*PROBLEM DESCRIPTION:*
In the reminiscence about Silliman below, what does the writer call the biggest gift Silliman gave?

*EXCERPTED TEXT:*
_ _ _ _ _ _ _

But more than that, the biggest gift that Silliman gave me were the friendships I made. I can truly say that some of the best people I know now are friends I’ve had when I was there. We’ve all been flung to different parts of the
world and yet that affection, that loyalty and that fondness of each other have survived the inevitable test of time and distance. We live very different lives but when we get together, it seems that time has stood still. This is evident whenever I visit anyone of them–we can talk as if we saw each other yesterday and not 15 years ago. Even when I meet other Sillimanians who are either younger or older than I am, we could talk as if we were there at the exact same time. The names and dates have changed, but the memories are strikingly similar. We can all close our eyes and most likely be transported to the same scenario–the musty smell of acacia just after the rain, the vrooming sound of the pedicabs, the faint sea breeze on your face, the voices echoing in the high-ceilings of the Hibbard Hall rooms, the clacketyclack- thumpety-thump of shoes in the wooden hallways, the laid-back boozing by the sea wall… My husband finds all this hard to understand. He asks, “How can a university experience do that to you?” I have tried to explain many times and I can never find the right words. It’s like an inside joke–you just have
to be there to get it. Belated happy 112th, Silliman, old friend! I wish I had been home for the party.

_ _ _ _ _ _ _

*INFORMATION PROVIDED:*
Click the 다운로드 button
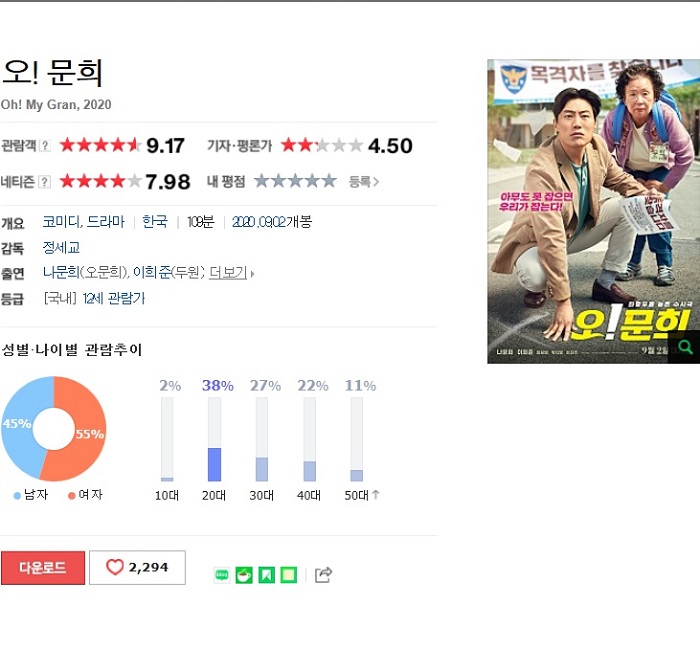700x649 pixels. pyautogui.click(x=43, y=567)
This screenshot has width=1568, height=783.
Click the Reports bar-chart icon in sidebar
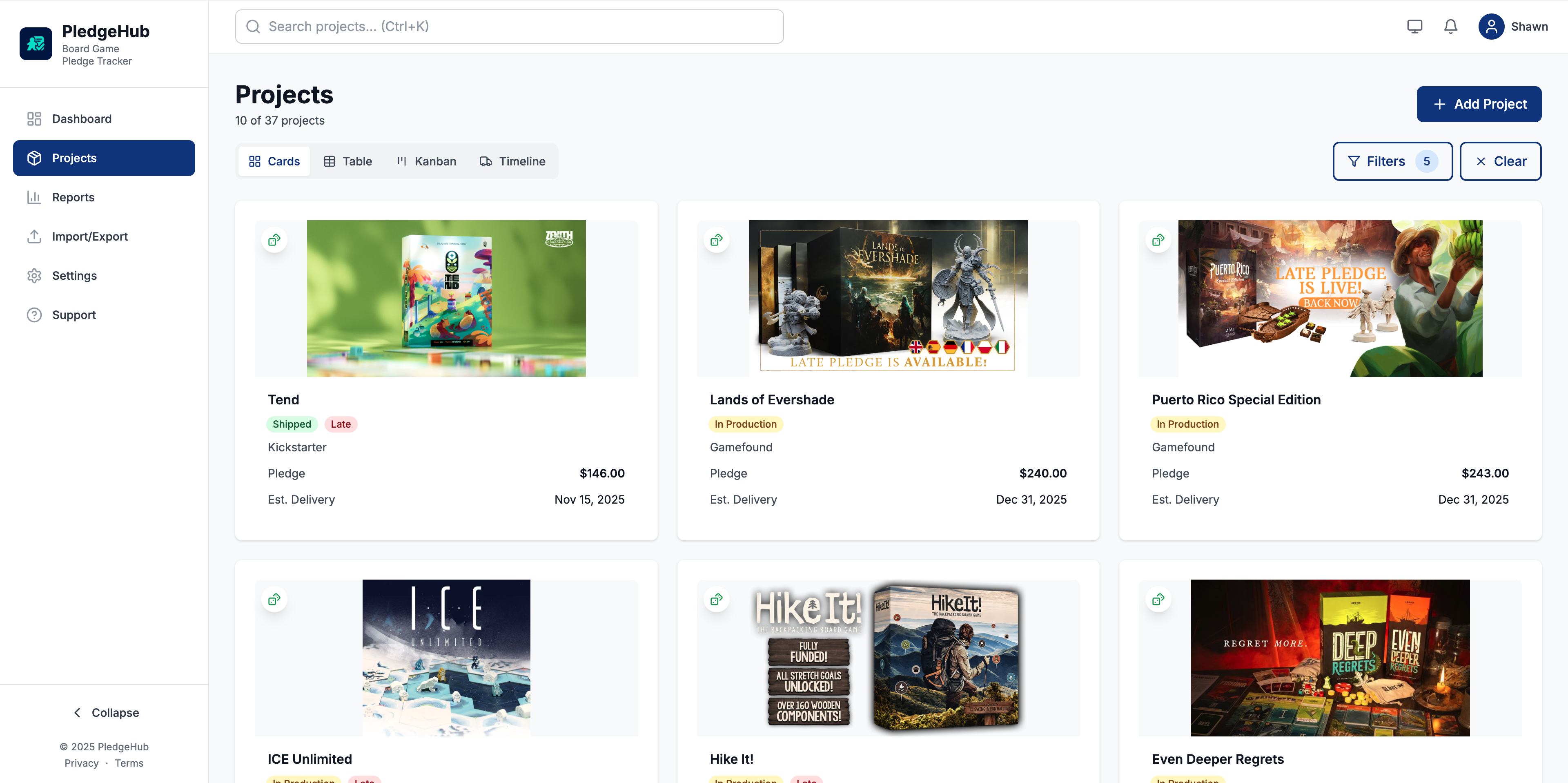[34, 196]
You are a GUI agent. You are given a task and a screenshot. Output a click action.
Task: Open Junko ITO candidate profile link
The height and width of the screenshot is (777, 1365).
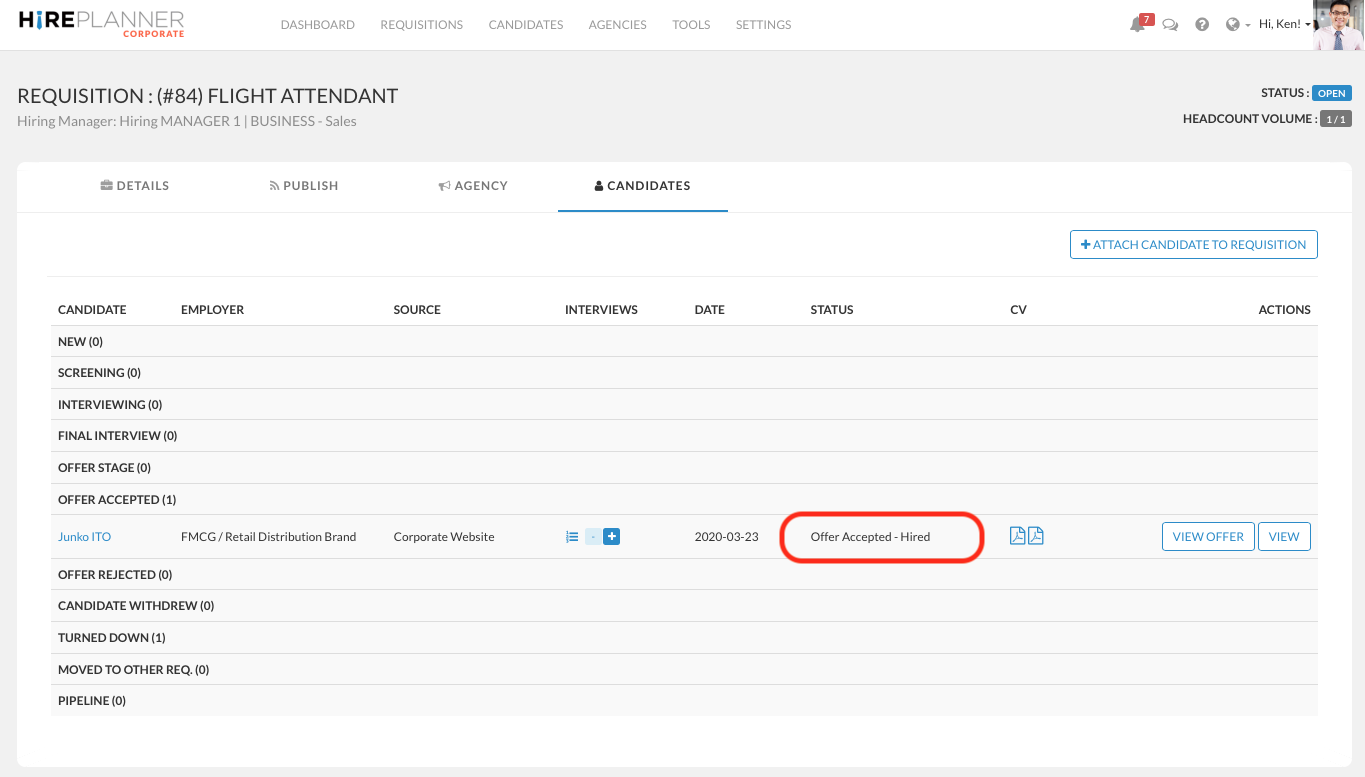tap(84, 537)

_ _ _ _ _ _ _

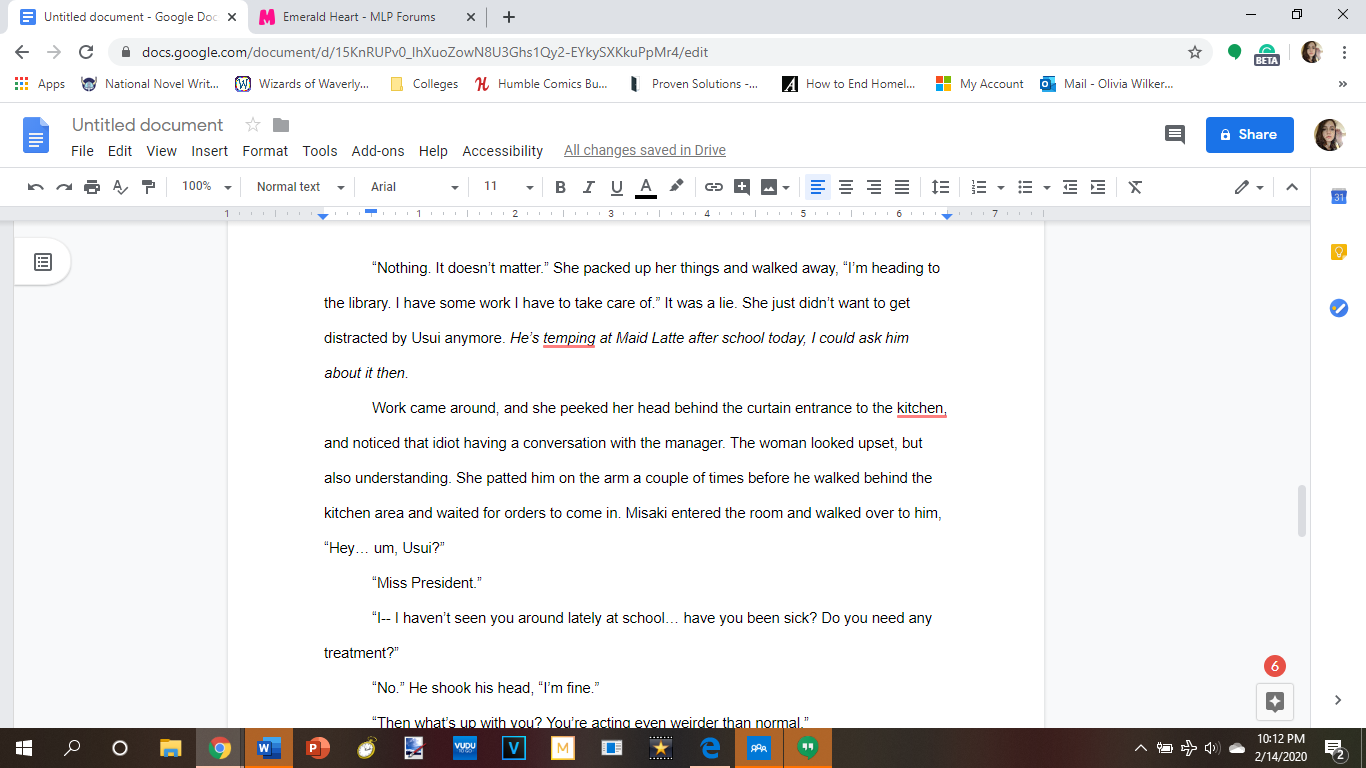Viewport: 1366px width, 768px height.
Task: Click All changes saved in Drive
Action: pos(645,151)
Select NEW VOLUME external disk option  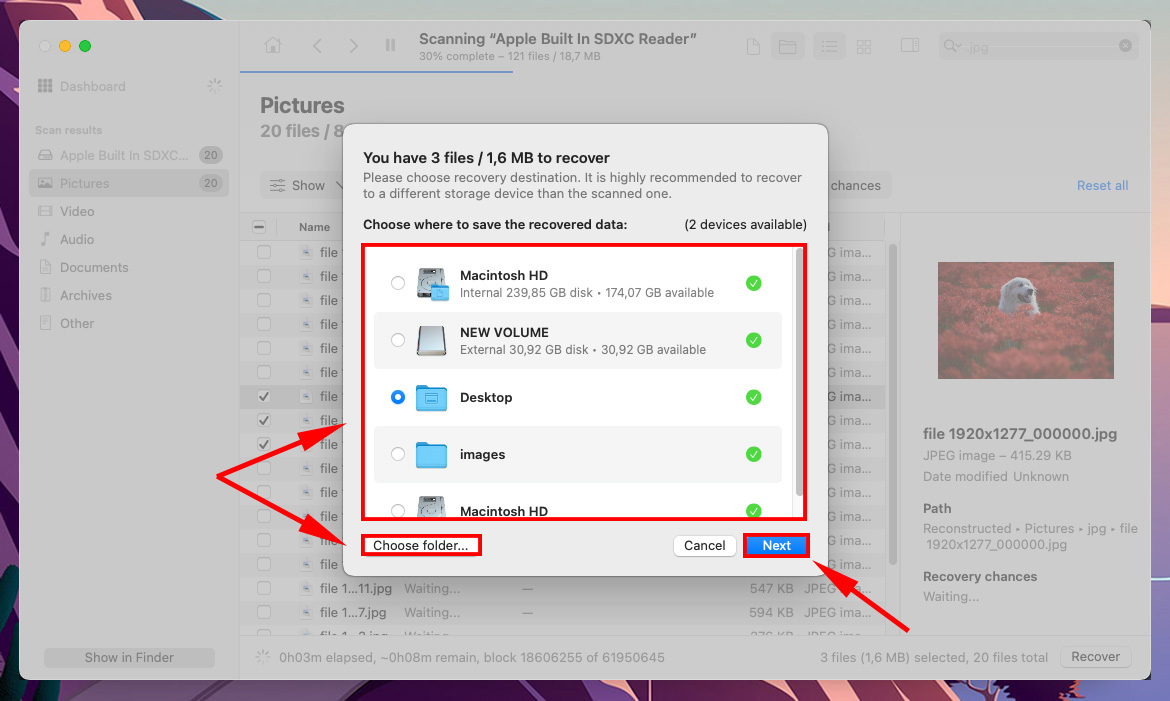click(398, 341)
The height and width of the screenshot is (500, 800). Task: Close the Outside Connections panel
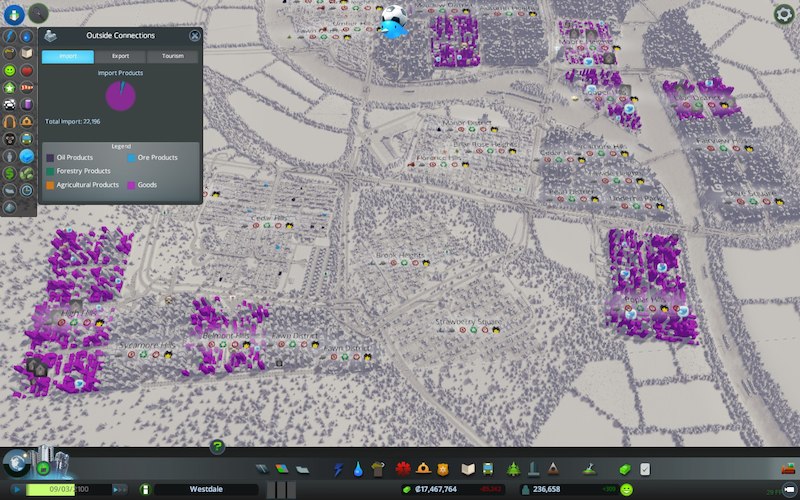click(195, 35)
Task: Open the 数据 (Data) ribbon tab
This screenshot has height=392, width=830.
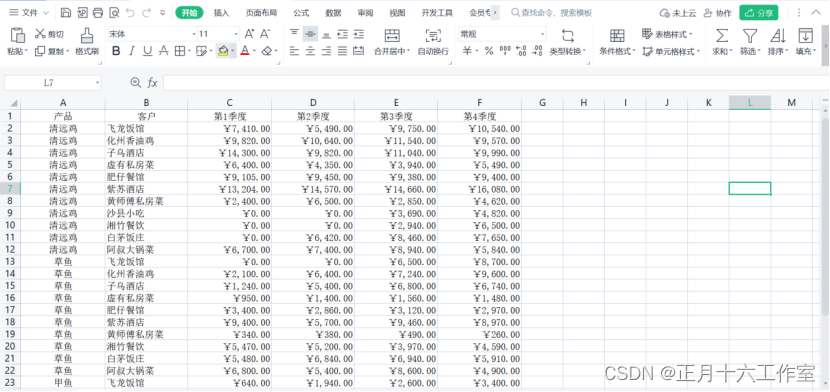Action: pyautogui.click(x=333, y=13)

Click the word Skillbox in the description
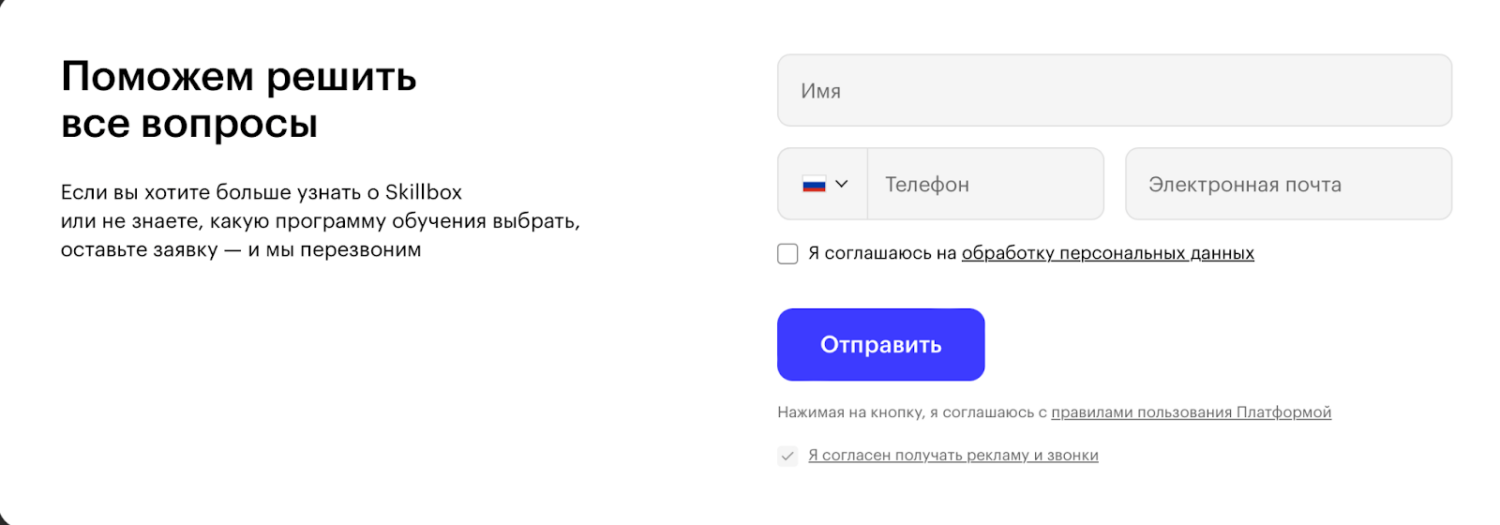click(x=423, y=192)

_ _ _ _ _ _ _

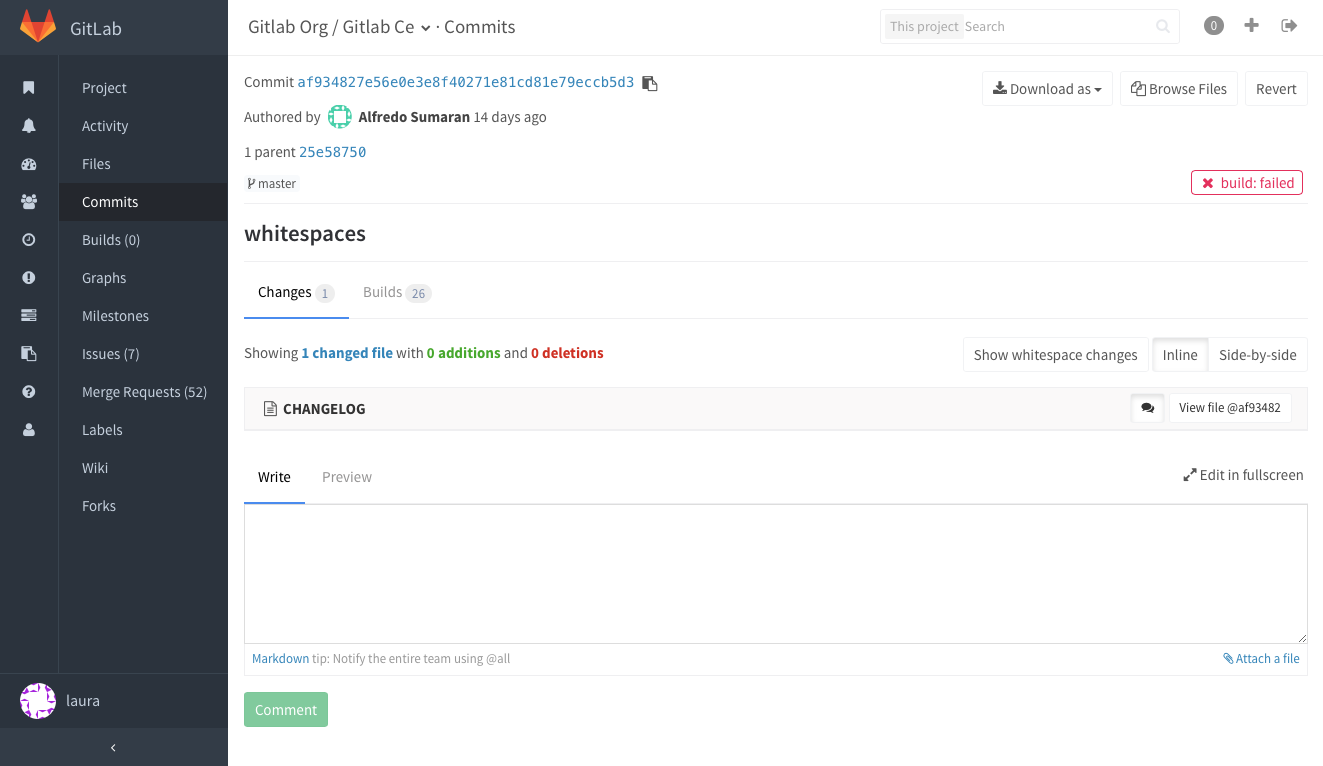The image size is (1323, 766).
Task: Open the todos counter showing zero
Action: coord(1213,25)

_ _ _ _ _ _ _

*CORRECT ANSWER:*
The friendships the writer made there.